Witajcie.
Powoli zaczynam wracać do siebie. W miniony czwartek dopadła mnie okropna grypa... Leżałam jak nieżywa, z wysoką gorączką i przeokropnym bólem w piersiach :( Było mi raźno, bo wraz ze mną "poległ" mój mężuś ;) Strasznie, gdy tak się dwie osoby pochorują... Małą oddaliśmy do babci, żeby jej nie zarazić...czego jednak nie uniknęliśmy. Córcia zachorowała 3 dni później, a po niej jeszcze babcia... W sobotę trzebabyło wzywać do berbecia pogotowie, bo gorączki nie możnabyło zbić... Ja byłam jeszcze nieprzytomna, ale zaraz sił nabrałam, gdy trzabyło powalczyć z nieczułymi małpolami z izby przyjęć. Przeżyłam horror, na szczęście juz po wszystkim. Jeśli chodzi o małą oczywiście. Bo wczoraj znów akcja... babcia, o której pisałam w poście nt.świąt, dostała udaru, źle z nią. Jutro rano idę do szpitala...

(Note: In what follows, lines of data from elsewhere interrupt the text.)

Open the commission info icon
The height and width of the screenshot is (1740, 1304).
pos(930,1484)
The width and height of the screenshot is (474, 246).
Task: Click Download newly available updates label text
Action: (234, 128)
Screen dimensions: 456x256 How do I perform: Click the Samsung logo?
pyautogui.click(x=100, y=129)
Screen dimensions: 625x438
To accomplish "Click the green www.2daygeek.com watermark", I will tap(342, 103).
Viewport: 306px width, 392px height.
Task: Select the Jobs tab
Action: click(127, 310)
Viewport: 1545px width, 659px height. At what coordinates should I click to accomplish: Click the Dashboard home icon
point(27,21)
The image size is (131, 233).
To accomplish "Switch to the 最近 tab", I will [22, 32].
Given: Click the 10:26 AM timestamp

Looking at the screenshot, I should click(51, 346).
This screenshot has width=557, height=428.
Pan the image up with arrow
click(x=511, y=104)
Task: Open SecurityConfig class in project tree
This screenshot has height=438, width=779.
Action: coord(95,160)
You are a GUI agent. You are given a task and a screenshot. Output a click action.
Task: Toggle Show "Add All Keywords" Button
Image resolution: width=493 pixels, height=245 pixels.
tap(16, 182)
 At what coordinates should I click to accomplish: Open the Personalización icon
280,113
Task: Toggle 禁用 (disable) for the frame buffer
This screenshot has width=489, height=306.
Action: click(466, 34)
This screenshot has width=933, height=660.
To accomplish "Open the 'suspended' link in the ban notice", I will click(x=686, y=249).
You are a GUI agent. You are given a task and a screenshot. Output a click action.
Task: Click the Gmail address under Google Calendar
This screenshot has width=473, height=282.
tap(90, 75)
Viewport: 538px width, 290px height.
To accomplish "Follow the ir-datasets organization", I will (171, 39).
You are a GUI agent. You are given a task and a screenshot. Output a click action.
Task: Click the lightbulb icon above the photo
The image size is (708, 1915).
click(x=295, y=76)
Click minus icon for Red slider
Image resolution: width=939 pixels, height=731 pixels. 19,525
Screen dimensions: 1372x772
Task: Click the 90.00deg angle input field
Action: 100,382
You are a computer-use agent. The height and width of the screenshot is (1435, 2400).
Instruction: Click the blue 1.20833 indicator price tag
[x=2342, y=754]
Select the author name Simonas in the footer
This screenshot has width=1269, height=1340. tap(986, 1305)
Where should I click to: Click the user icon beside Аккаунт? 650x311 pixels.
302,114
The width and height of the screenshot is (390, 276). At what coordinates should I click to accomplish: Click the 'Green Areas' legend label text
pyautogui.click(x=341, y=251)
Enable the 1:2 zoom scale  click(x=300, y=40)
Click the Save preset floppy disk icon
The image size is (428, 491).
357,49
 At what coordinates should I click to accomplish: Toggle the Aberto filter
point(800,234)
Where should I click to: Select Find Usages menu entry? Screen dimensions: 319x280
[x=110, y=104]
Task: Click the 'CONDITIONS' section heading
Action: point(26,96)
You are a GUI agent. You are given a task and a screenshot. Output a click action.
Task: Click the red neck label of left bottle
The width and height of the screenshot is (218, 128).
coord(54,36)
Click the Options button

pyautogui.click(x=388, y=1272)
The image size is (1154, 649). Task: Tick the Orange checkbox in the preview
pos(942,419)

Od kilku dni przeprowadzam renowację krzeseł. To dużo pracy, więc jeszcze trochę potrwa. Zamieszczę zdjęcia, gdy skończę. Chcę też zrobić stół. Zostało mi jeszcze jedno krzesło do przetarcia, a ręce już tak bolą...
Czytam Twój blog, post po poscie....a odkryłam dzis przypadkiem....ja też "zabijam" smutki pracami domowymi....to odrywa mysli.